Records contained in a dataset:

====================

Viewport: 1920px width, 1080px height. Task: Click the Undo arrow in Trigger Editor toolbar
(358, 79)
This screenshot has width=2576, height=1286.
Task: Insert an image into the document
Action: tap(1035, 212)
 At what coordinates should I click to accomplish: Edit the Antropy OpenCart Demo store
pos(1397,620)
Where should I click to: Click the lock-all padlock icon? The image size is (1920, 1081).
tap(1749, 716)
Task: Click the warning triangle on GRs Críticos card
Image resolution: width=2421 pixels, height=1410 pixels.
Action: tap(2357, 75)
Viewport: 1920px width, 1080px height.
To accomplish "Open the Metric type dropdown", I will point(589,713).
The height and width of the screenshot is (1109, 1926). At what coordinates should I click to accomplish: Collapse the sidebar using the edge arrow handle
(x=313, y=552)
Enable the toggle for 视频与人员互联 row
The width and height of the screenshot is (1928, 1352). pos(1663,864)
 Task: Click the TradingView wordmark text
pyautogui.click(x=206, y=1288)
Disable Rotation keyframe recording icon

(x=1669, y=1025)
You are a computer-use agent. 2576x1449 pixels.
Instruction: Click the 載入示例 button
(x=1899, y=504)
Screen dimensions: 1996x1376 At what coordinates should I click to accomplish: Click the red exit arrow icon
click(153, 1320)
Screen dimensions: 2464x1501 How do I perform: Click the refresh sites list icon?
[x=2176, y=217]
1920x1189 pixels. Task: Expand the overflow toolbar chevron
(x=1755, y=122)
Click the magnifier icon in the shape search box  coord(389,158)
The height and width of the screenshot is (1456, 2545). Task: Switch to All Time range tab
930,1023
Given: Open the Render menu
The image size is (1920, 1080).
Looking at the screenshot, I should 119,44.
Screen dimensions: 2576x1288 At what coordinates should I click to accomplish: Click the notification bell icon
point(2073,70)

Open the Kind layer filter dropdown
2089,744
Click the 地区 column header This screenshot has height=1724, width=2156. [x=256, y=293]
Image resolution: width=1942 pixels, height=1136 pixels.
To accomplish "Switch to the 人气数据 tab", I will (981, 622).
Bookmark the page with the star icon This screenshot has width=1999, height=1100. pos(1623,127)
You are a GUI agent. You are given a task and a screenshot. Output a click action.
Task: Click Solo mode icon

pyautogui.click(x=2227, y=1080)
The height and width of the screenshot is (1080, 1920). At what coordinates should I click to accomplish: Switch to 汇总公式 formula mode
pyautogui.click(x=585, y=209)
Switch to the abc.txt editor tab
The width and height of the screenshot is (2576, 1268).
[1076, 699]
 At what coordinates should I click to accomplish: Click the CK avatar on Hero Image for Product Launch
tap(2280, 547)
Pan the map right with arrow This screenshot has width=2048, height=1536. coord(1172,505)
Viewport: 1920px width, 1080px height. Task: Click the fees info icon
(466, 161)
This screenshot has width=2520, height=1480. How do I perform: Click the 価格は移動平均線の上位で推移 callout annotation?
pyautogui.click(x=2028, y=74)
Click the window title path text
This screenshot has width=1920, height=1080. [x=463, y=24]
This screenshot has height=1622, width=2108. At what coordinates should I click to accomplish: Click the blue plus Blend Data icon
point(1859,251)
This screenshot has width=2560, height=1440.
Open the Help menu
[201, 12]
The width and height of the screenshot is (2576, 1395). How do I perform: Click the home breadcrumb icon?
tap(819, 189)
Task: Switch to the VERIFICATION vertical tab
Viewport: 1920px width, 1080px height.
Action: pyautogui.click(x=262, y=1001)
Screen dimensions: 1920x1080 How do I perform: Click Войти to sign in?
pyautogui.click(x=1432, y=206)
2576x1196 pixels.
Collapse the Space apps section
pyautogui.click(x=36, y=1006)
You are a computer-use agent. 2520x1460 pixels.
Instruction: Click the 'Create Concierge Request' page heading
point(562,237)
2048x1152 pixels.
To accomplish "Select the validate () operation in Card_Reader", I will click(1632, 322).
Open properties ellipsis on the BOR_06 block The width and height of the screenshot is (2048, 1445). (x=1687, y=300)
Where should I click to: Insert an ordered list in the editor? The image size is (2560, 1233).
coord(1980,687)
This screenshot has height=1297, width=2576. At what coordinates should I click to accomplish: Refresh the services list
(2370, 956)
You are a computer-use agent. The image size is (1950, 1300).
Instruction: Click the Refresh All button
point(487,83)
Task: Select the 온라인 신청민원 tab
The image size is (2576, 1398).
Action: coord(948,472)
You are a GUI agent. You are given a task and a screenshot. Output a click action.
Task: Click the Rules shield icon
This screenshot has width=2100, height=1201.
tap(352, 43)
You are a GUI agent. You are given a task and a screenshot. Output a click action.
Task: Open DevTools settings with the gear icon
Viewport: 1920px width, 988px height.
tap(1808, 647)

====================

What to do:
Nothing should be altered. Set down all the data again.

Solution to this exercise:
Viewport: 1920px width, 1080px height. Task: Click the Undo arrow in Trigger Editor toolbar
(358, 79)
This screenshot has width=2576, height=1286.
Task: Insert an image into the document
Action: tap(1035, 212)
 At what coordinates should I click to accomplish: Edit the Antropy OpenCart Demo store
pos(1397,620)
Where should I click to: Click the lock-all padlock icon? The image size is (1920, 1081).
tap(1749, 716)
Task: Click the warning triangle on GRs Críticos card
Image resolution: width=2421 pixels, height=1410 pixels.
Action: tap(2357, 75)
Viewport: 1920px width, 1080px height.
To accomplish "Open the Metric type dropdown", I will point(589,713).
The height and width of the screenshot is (1109, 1926). At what coordinates should I click to accomplish: Collapse the sidebar using the edge arrow handle
(x=313, y=552)
Enable the toggle for 视频与人员互联 row
The width and height of the screenshot is (1928, 1352). pos(1663,864)
 Task: Click the TradingView wordmark text
pyautogui.click(x=206, y=1288)
Disable Rotation keyframe recording icon

(x=1669, y=1025)
You are a computer-use agent. 2576x1449 pixels.
Instruction: Click the 載入示例 button
(x=1899, y=504)
Screen dimensions: 1996x1376 At what coordinates should I click to accomplish: Click the red exit arrow icon
click(153, 1320)
Screen dimensions: 2464x1501 How do I perform: Click the refresh sites list icon?
[x=2176, y=217]
1920x1189 pixels. Task: Expand the overflow toolbar chevron
(x=1755, y=122)
Click the magnifier icon in the shape search box  coord(389,158)
The height and width of the screenshot is (1456, 2545). Task: Switch to All Time range tab
930,1023
Given: Open the Render menu
The image size is (1920, 1080).
Looking at the screenshot, I should 119,44.
Screen dimensions: 2576x1288 At what coordinates should I click to accomplish: Click the notification bell icon
point(2073,70)

Open the Kind layer filter dropdown
2089,744
Click the 地区 column header This screenshot has height=1724, width=2156. [x=256, y=293]
Image resolution: width=1942 pixels, height=1136 pixels.
To accomplish "Switch to the 人气数据 tab", I will (981, 622).
Bookmark the page with the star icon This screenshot has width=1999, height=1100. pos(1623,127)
You are a GUI agent. You are given a task and a screenshot. Output a click action.
Task: Click Solo mode icon

pyautogui.click(x=2227, y=1080)
The height and width of the screenshot is (1080, 1920). At what coordinates should I click to accomplish: Switch to 汇总公式 formula mode
pyautogui.click(x=585, y=209)
Switch to the abc.txt editor tab
The width and height of the screenshot is (2576, 1268).
[1076, 699]
 At what coordinates should I click to accomplish: Click the CK avatar on Hero Image for Product Launch
tap(2280, 547)
Pan the map right with arrow This screenshot has width=2048, height=1536. coord(1172,505)
Viewport: 1920px width, 1080px height. Task: Click the fees info icon
(466, 161)
This screenshot has width=2520, height=1480. How do I perform: Click the 価格は移動平均線の上位で推移 callout annotation?
pyautogui.click(x=2028, y=74)
Click the window title path text
This screenshot has width=1920, height=1080. [x=463, y=24]
This screenshot has height=1622, width=2108. At what coordinates should I click to accomplish: Click the blue plus Blend Data icon
point(1859,251)
This screenshot has width=2560, height=1440.
Open the Help menu
[201, 12]
The width and height of the screenshot is (2576, 1395). How do I perform: Click the home breadcrumb icon?
tap(819, 189)
Task: Switch to the VERIFICATION vertical tab
Viewport: 1920px width, 1080px height.
Action: pyautogui.click(x=262, y=1001)
Screen dimensions: 1920x1080 How do I perform: Click Войти to sign in?
pyautogui.click(x=1432, y=206)
2576x1196 pixels.
Collapse the Space apps section
pyautogui.click(x=36, y=1006)
You are a computer-use agent. 2520x1460 pixels.
Instruction: Click the 'Create Concierge Request' page heading
point(562,237)
2048x1152 pixels.
To accomplish "Select the validate () operation in Card_Reader", I will click(1632, 322).
Open properties ellipsis on the BOR_06 block The width and height of the screenshot is (2048, 1445). (x=1687, y=300)
Where should I click to: Insert an ordered list in the editor? The image size is (2560, 1233).
coord(1980,687)
This screenshot has height=1297, width=2576. At what coordinates should I click to accomplish: Refresh the services list
(2370, 956)
You are a computer-use agent. The image size is (1950, 1300).
Instruction: Click the Refresh All button
point(487,83)
Task: Select the 온라인 신청민원 tab
The image size is (2576, 1398).
Action: coord(948,472)
You are a GUI agent. You are given a task and a screenshot. Output a click action.
Task: Click the Rules shield icon
This screenshot has width=2100, height=1201.
tap(352, 43)
You are a GUI agent. You are given a task and a screenshot. Output a click action.
Task: Open DevTools settings with the gear icon
Viewport: 1920px width, 988px height.
tap(1808, 647)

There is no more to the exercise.